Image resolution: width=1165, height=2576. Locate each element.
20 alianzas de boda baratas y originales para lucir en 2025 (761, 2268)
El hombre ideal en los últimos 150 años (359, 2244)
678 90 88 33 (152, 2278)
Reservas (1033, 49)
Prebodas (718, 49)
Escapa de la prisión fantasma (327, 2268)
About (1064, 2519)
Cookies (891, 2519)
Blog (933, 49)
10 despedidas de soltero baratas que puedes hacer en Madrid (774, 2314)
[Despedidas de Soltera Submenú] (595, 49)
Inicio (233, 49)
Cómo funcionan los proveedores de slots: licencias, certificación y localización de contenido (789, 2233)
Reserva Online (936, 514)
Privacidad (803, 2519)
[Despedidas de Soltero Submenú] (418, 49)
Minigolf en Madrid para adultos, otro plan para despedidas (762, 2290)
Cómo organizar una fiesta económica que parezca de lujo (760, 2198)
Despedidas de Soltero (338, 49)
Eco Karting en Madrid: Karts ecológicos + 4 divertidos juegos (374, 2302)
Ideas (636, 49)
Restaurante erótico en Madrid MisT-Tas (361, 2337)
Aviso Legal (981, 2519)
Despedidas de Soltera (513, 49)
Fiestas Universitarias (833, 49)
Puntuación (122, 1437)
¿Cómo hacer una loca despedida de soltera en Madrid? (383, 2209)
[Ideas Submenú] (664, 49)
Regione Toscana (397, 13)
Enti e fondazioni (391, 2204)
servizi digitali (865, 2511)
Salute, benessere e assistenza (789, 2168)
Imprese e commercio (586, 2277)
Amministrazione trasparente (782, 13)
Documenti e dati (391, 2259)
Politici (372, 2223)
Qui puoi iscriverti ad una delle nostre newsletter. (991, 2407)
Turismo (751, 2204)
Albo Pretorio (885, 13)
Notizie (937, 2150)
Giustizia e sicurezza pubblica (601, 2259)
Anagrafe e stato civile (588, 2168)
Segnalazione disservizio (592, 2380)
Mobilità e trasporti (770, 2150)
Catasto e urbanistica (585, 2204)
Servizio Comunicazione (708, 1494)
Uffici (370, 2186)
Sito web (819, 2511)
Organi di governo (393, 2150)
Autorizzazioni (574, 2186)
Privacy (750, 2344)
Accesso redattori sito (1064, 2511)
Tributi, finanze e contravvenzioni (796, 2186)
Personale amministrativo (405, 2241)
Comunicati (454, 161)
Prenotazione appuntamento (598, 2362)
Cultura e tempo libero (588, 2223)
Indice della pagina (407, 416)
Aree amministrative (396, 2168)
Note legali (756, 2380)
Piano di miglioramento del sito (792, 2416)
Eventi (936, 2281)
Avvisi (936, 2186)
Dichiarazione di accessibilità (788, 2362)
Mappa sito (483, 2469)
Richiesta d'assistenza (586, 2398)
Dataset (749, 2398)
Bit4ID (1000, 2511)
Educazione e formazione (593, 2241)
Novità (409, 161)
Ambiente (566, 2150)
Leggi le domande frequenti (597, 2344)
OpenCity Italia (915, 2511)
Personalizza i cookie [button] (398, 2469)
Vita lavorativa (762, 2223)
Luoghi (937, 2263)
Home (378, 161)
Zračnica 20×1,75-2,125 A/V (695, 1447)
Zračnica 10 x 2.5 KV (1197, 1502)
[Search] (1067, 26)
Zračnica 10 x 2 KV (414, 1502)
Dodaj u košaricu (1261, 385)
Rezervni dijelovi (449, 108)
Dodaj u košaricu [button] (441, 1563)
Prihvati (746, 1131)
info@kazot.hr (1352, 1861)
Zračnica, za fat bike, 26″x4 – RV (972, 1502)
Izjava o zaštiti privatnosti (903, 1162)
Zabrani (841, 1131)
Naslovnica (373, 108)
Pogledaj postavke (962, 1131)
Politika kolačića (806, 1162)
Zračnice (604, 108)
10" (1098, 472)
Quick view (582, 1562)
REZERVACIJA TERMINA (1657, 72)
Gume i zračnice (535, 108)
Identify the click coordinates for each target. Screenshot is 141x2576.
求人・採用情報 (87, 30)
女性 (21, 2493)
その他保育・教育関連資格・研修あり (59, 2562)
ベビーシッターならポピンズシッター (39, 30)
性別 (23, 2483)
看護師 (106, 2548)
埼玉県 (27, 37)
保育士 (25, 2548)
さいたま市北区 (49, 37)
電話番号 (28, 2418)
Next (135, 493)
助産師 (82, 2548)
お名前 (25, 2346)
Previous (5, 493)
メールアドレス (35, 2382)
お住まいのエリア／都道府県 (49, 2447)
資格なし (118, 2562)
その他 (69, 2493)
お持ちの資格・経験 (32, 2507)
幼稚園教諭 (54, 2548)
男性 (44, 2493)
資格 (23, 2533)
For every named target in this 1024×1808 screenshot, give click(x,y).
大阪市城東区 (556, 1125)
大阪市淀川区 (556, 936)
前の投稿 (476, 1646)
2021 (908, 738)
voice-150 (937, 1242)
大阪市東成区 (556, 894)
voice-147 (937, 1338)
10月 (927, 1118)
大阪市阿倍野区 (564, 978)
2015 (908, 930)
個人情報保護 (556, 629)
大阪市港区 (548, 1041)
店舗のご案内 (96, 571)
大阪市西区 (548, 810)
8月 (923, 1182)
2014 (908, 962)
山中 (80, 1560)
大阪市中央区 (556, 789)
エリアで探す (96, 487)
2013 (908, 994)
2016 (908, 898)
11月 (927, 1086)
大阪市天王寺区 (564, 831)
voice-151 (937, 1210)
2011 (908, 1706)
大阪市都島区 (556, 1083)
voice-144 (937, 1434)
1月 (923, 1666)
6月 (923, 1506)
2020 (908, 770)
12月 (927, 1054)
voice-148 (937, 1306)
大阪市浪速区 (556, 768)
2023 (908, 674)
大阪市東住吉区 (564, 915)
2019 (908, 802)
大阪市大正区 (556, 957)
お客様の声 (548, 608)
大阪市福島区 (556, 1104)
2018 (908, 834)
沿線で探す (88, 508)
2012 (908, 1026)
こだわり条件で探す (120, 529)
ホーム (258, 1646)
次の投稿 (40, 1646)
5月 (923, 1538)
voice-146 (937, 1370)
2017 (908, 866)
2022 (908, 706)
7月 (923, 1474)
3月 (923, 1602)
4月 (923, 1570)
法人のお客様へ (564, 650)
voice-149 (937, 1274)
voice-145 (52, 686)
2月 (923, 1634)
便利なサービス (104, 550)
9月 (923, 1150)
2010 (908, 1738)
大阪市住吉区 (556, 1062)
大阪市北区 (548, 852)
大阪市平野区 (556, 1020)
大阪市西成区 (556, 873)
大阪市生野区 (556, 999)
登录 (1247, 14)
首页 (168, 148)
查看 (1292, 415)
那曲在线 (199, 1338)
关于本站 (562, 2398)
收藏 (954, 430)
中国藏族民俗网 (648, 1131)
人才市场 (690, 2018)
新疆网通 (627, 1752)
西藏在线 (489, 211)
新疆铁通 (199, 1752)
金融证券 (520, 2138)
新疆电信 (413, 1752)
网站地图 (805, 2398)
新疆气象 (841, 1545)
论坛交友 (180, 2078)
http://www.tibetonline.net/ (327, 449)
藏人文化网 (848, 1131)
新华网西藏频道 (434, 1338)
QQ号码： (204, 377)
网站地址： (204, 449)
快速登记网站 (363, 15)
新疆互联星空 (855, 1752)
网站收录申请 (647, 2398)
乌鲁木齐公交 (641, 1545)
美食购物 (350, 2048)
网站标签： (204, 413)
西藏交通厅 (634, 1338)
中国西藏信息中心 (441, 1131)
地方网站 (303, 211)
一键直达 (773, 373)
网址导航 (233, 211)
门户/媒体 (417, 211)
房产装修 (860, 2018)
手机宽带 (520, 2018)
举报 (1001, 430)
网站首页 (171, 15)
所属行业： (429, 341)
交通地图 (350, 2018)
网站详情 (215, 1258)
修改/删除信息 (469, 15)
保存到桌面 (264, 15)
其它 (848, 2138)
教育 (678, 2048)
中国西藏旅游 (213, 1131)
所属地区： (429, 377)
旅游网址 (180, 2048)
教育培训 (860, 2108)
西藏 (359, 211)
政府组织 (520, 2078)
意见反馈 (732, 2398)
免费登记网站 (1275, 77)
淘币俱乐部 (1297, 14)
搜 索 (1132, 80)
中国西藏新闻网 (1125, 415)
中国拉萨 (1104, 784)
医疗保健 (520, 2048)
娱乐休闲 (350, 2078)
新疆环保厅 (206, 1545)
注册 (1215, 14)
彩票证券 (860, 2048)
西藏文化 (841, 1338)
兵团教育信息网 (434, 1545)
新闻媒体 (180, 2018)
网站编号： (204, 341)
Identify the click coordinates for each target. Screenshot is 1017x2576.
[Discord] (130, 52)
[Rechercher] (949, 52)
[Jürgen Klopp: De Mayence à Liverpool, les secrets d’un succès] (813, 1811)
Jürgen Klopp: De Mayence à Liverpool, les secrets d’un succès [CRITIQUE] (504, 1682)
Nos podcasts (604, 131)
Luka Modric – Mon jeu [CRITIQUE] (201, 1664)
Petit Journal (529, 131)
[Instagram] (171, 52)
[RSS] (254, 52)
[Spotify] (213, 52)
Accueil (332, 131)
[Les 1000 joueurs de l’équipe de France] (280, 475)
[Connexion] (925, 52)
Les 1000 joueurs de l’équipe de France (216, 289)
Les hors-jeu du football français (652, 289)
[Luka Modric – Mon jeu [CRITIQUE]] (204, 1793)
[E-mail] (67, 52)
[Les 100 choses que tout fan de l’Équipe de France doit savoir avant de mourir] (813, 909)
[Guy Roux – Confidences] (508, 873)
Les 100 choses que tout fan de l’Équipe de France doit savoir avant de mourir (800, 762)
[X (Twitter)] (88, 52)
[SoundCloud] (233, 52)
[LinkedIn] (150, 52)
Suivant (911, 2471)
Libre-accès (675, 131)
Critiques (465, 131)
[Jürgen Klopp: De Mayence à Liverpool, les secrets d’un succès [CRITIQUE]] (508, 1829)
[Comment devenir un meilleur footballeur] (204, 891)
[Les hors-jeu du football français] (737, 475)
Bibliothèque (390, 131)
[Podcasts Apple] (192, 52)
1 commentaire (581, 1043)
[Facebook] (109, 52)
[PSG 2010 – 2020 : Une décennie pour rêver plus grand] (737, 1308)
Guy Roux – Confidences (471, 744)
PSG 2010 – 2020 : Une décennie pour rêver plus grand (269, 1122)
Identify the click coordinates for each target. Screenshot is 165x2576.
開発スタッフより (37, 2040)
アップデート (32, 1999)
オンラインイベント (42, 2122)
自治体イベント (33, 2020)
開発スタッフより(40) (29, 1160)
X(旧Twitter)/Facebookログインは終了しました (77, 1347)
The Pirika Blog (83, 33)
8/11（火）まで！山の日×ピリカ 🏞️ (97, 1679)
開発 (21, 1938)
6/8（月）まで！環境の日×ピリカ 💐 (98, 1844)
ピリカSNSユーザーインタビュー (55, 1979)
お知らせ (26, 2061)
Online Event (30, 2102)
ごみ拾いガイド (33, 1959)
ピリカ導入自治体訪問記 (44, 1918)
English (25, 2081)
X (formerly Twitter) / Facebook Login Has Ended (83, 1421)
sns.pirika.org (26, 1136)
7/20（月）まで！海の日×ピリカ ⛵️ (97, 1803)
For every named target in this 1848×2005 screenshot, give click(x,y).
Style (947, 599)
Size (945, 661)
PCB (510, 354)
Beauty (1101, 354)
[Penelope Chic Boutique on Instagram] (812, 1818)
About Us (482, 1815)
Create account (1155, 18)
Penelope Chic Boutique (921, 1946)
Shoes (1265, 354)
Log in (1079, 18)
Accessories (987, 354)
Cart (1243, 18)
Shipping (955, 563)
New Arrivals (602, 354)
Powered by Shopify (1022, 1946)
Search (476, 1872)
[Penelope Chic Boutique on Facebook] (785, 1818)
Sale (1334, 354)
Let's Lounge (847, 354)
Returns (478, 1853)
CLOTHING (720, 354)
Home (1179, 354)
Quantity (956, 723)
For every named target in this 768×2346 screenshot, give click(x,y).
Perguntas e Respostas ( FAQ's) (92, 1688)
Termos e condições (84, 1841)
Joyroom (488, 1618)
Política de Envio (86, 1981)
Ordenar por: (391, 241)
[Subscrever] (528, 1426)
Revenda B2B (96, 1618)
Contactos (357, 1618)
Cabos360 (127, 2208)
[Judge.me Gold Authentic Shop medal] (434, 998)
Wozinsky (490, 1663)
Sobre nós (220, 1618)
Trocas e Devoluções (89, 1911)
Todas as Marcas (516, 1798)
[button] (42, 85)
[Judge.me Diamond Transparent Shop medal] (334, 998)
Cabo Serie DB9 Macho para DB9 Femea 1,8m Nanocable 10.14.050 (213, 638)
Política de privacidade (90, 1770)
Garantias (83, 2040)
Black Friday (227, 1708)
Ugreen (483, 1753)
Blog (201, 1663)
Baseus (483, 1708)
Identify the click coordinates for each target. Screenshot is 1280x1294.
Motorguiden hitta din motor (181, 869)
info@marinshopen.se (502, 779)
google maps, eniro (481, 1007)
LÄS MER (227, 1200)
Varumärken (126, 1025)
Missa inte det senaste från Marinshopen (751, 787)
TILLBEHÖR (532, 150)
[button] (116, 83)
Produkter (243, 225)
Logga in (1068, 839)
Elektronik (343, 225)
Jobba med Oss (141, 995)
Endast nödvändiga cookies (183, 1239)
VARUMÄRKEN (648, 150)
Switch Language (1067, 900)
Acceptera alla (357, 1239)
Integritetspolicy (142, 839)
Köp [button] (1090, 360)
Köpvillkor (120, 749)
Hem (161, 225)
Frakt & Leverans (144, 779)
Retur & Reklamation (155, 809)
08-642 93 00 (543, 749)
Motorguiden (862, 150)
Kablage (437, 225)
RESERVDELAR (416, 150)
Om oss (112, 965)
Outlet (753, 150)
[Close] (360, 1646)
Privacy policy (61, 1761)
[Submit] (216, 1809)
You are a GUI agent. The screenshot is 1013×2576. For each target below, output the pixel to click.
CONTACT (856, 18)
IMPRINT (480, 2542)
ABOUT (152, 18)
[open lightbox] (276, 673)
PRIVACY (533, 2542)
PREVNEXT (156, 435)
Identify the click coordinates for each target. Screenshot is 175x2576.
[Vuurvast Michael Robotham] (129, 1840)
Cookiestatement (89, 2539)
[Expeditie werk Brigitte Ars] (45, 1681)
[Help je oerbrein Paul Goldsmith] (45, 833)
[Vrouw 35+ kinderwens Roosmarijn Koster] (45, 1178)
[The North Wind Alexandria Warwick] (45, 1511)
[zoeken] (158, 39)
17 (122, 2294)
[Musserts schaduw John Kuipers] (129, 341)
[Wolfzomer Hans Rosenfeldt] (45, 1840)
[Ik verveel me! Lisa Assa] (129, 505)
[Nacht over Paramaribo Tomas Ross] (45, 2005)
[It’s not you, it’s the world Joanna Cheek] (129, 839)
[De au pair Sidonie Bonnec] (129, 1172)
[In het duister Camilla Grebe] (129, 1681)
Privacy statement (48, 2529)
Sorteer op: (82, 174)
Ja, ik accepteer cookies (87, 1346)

> **What needs to be done**:
What is the number of lines above that contain the word "français"? Answer with that number only.

> **Answer section**:
2